Monday, Apr. 07, 1958

Rogues' Gallery

Four Republican and three Democratic Senators last week signed the most scathing bipartisan indictment of a large segment of U.S. organized labor to come out of a congressional committee since the unions hit their heyday under the New Deal. In an interim report based on 16,000 interviews by investigators, testimony by 486 witnesses at hearings and 17,485 transcript pages, a special Senate committee headed by Arkansas Democrat John McClellan freely used such words as "plunder" and "hoodlums," "gangsters" and "thievery" and "collusion," and "crime against the community." Major finding: "Union funds in excess of $10 million were either stolen, embezzled or misused by union officials over a period of 15 years."

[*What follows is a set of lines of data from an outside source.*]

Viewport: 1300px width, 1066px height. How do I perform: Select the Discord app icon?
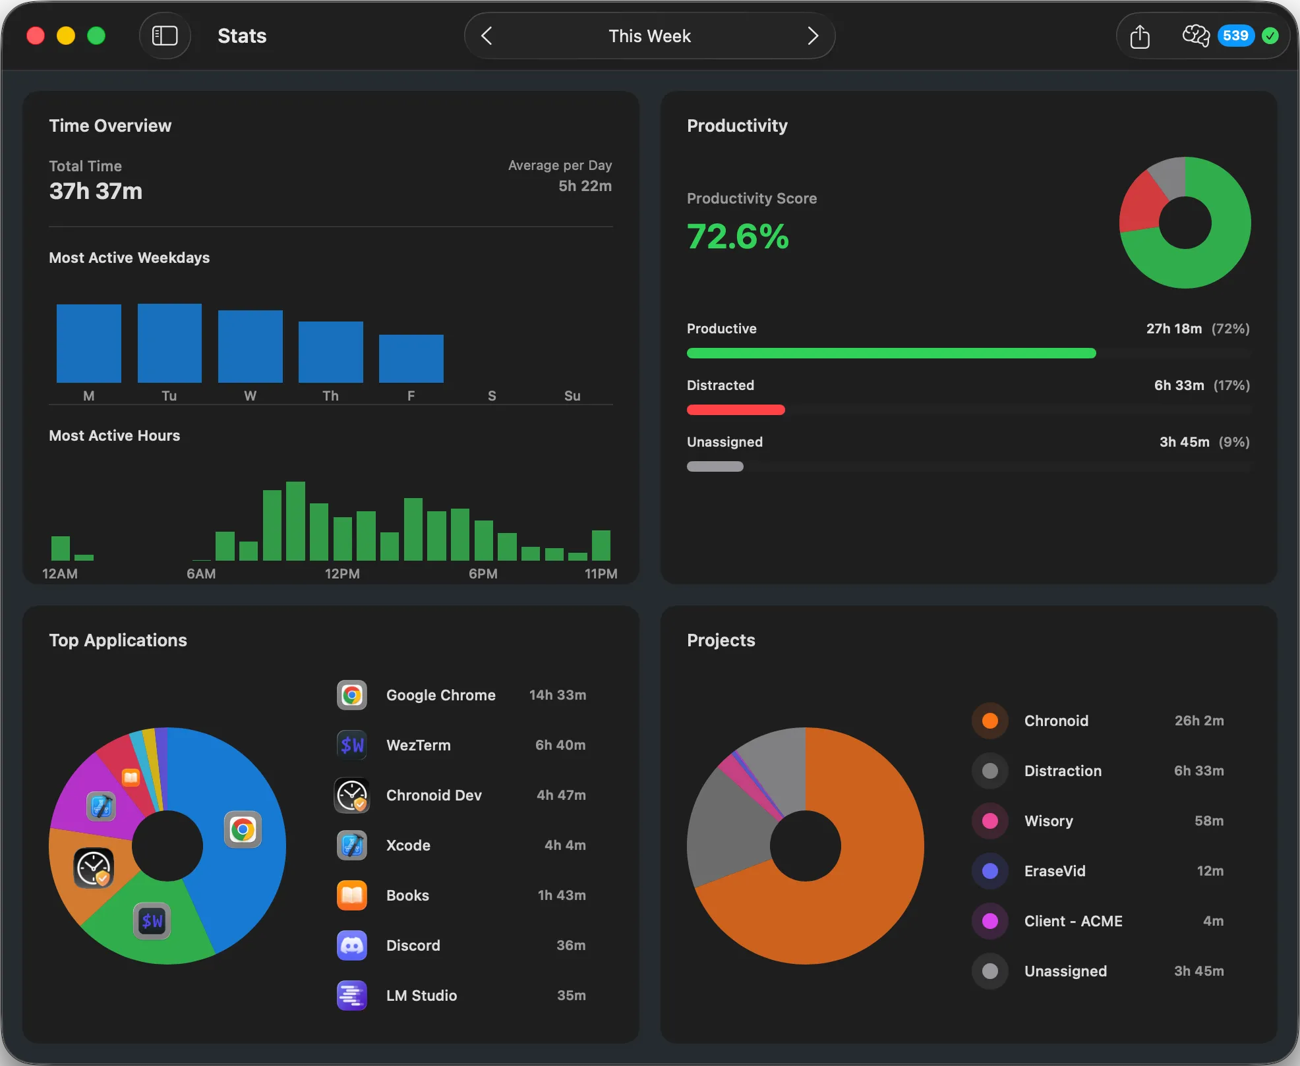[352, 945]
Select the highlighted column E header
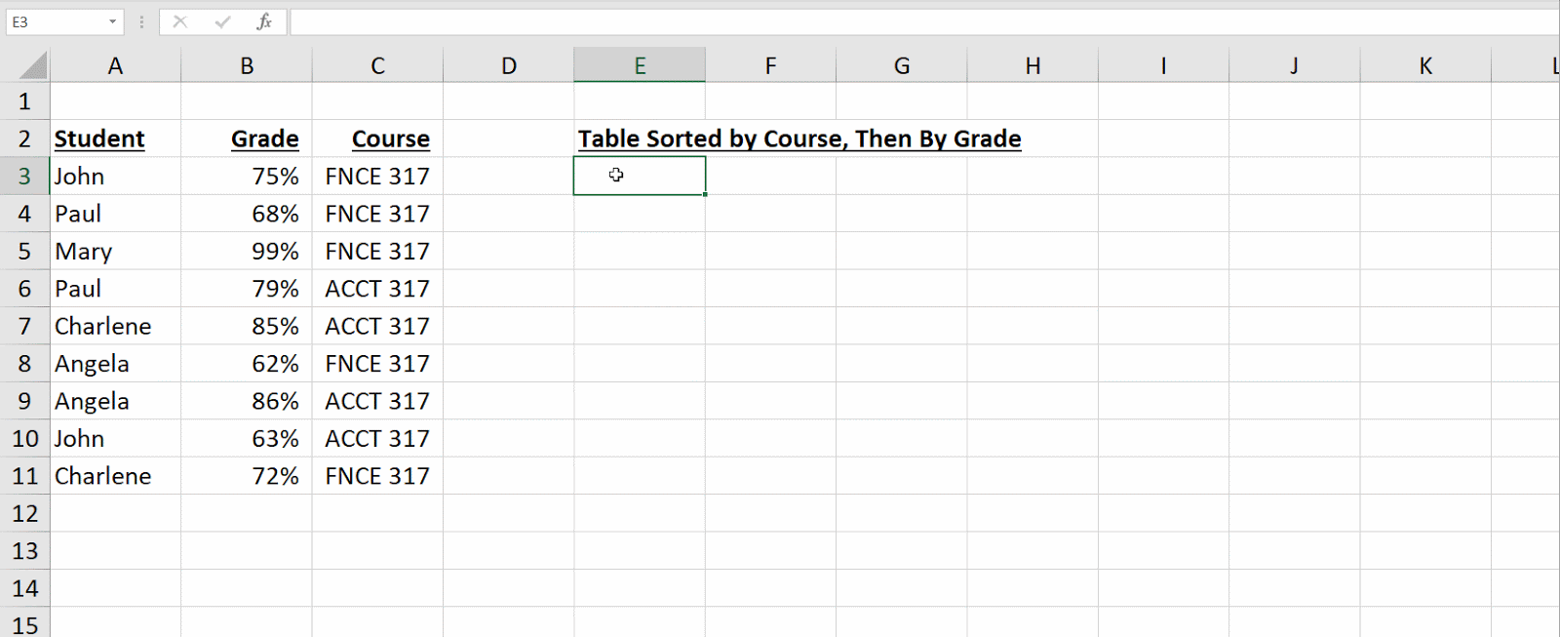Viewport: 1560px width, 637px height. (640, 66)
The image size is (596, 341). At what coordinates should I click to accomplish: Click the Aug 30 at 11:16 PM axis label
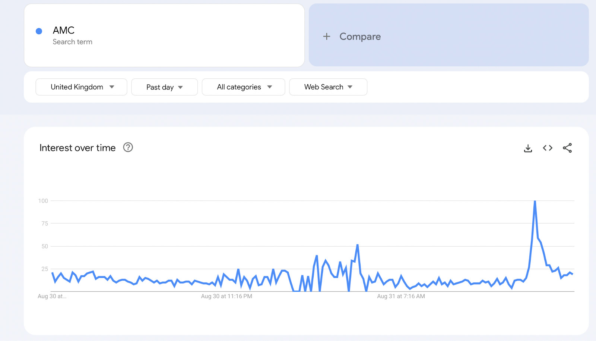click(x=226, y=296)

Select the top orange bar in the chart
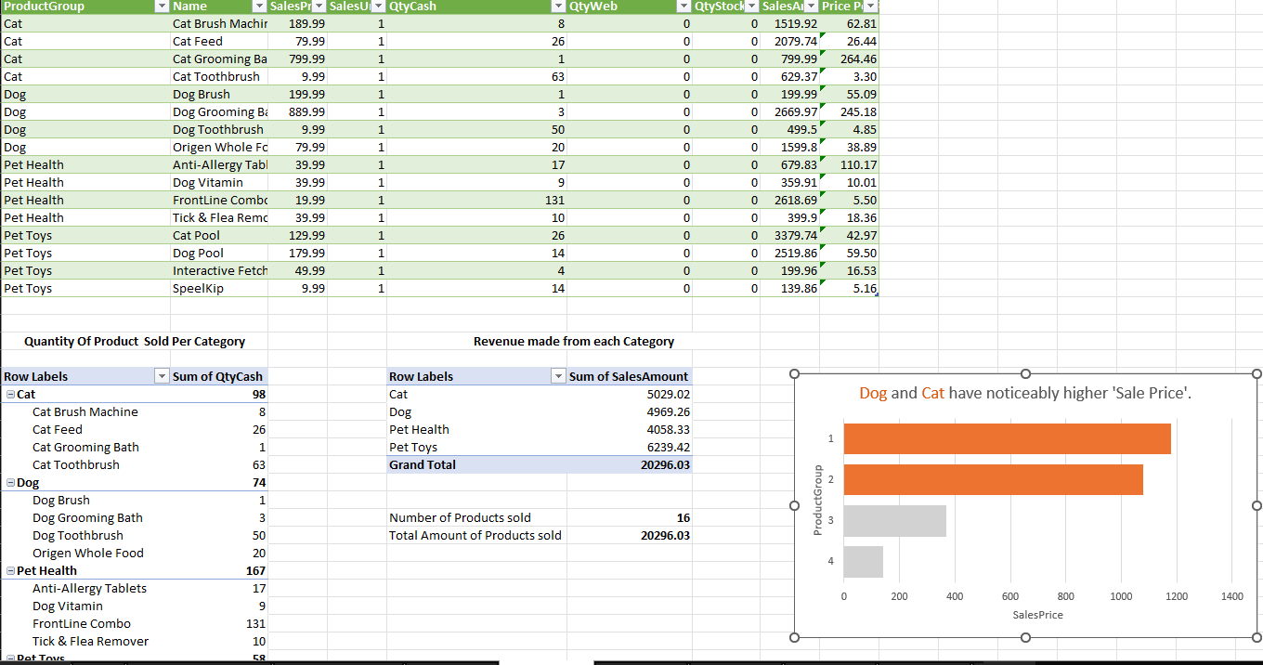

Taking pains to point out that its findings were limited to the few unions it had investigated, the McClellan committee bore down hardest on the biggest, richest and most powerful of them all: the International Brotherhood of Teamsters, which, said the committee, can "stop the nation's economic pulse." The committee accused ousted Teamster President Dave Beck of "thievery" arising from "uncontrollable greed"; it said that the Teamsters' new president, James Hoffa, runs "a hoodlum empire." Said the report: "The power of the Teamsters Union president is extraordinary . . . that this power is now lodged in the hands of a man such as Hoffa [is] tragic for the Teamsters Union and dangerous for the country at large."

By signing the report, at least two of the committee members, Massachusetts' Democratic Senator John Kennedy and New York's Republican Senator Irving Ives, took their political lives in their hands in their heavily industrial states. The lone dissident was Michigan's Democratic Senator Pat McNamara, for 18 years an official of a pipe fitters' local, who argued that organized labor could clean its own house, heavy-handedly suggested that it was time for the McClellan committee to go out of business. He was promptly and loudly supported by A.F.L.-C.I.O. President George Meany, who called the report "a disgraceful example of the use of sensationalism in an attempt to smear the trade-union movement." Like Pipe Fitter McNamara, Plumber Meany pointed out that the A.F.L.-C.I.O. has kicked out the Teamsters and a couple of other corrupt unions. Neither mentioned that organized labor allowed its ugly situation to grow uglier for years--until the McClellan committee came along.